(Stored data entries)
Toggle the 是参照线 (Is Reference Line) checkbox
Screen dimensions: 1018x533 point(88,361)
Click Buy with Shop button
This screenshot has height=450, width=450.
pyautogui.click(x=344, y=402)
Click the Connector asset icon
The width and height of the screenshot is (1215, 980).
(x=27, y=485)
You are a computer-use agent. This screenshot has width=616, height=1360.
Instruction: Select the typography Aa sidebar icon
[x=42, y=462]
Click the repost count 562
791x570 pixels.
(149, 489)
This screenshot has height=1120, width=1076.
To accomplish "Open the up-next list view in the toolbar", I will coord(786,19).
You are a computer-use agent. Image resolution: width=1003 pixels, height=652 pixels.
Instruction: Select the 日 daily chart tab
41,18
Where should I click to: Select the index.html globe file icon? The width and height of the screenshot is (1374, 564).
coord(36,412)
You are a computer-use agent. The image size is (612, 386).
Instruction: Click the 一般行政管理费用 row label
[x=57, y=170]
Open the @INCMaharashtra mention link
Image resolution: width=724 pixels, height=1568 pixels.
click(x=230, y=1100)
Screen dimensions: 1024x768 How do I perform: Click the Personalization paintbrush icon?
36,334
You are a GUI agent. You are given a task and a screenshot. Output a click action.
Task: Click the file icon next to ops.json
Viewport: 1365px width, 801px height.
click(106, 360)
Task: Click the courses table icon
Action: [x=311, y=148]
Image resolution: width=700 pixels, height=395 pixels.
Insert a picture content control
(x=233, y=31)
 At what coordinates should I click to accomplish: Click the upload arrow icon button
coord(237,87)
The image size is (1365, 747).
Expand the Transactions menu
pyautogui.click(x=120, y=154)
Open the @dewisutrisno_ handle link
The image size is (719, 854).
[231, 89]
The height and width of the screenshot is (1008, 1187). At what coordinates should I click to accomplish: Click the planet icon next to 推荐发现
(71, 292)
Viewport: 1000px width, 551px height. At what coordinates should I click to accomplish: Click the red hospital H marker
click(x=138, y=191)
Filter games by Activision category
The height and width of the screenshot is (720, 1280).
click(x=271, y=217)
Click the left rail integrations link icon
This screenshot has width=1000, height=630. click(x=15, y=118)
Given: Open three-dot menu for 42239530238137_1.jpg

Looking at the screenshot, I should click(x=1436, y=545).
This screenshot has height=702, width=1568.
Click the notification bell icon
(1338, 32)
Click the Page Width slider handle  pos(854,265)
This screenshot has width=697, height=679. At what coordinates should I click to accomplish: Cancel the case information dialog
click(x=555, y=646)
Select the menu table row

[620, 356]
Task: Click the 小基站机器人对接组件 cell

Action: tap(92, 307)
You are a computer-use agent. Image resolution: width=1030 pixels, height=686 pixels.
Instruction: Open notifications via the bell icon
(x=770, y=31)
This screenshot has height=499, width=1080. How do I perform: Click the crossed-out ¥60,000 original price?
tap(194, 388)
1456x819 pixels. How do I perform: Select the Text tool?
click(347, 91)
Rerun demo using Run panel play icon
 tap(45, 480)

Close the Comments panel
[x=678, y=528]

» **Problem to work on**:
Please return all of the entries above, exactly and completely.

» **Task solution**:
Toggle the 是参照线 (Is Reference Line) checkbox
Screen dimensions: 1018x533 point(88,361)
Click Buy with Shop button
This screenshot has height=450, width=450.
pyautogui.click(x=344, y=402)
Click the Connector asset icon
The width and height of the screenshot is (1215, 980).
(x=27, y=485)
You are a computer-use agent. This screenshot has width=616, height=1360.
Instruction: Select the typography Aa sidebar icon
[x=42, y=462]
Click the repost count 562
791x570 pixels.
(149, 489)
This screenshot has height=1120, width=1076.
To accomplish "Open the up-next list view in the toolbar", I will coord(786,19).
You are a computer-use agent. Image resolution: width=1003 pixels, height=652 pixels.
Instruction: Select the 日 daily chart tab
41,18
Where should I click to: Select the index.html globe file icon? The width and height of the screenshot is (1374, 564).
coord(36,412)
You are a computer-use agent. The image size is (612, 386).
Instruction: Click the 一般行政管理费用 row label
[x=57, y=170]
Open the @INCMaharashtra mention link
Image resolution: width=724 pixels, height=1568 pixels.
click(x=230, y=1100)
Screen dimensions: 1024x768 How do I perform: Click the Personalization paintbrush icon?
36,334
You are a GUI agent. You are given a task and a screenshot. Output a click action.
Task: Click the file icon next to ops.json
Viewport: 1365px width, 801px height.
click(106, 360)
Task: Click the courses table icon
Action: [x=311, y=148]
Image resolution: width=700 pixels, height=395 pixels.
Insert a picture content control
(x=233, y=31)
 At what coordinates should I click to accomplish: Click the upload arrow icon button
coord(237,87)
The image size is (1365, 747).
Expand the Transactions menu
pyautogui.click(x=120, y=154)
Open the @dewisutrisno_ handle link
The image size is (719, 854).
[231, 89]
The height and width of the screenshot is (1008, 1187). At what coordinates should I click to accomplish: Click the planet icon next to 推荐发现
(71, 292)
Viewport: 1000px width, 551px height. At what coordinates should I click to accomplish: Click the red hospital H marker
click(x=138, y=191)
Filter games by Activision category
The height and width of the screenshot is (720, 1280).
click(x=271, y=217)
Click the left rail integrations link icon
This screenshot has width=1000, height=630. click(x=15, y=118)
Given: Open three-dot menu for 42239530238137_1.jpg

Looking at the screenshot, I should click(x=1436, y=545).
This screenshot has height=702, width=1568.
Click the notification bell icon
(1338, 32)
Click the Page Width slider handle  pos(854,265)
This screenshot has width=697, height=679. At what coordinates should I click to accomplish: Cancel the case information dialog
click(x=555, y=646)
Select the menu table row

[620, 356]
Task: Click the 小基站机器人对接组件 cell

Action: tap(92, 307)
You are a computer-use agent. Image resolution: width=1030 pixels, height=686 pixels.
Instruction: Open notifications via the bell icon
(x=770, y=31)
This screenshot has height=499, width=1080. How do I perform: Click the crossed-out ¥60,000 original price?
tap(194, 388)
1456x819 pixels. How do I perform: Select the Text tool?
click(347, 91)
Rerun demo using Run panel play icon
 tap(45, 480)

Close the Comments panel
[x=678, y=528]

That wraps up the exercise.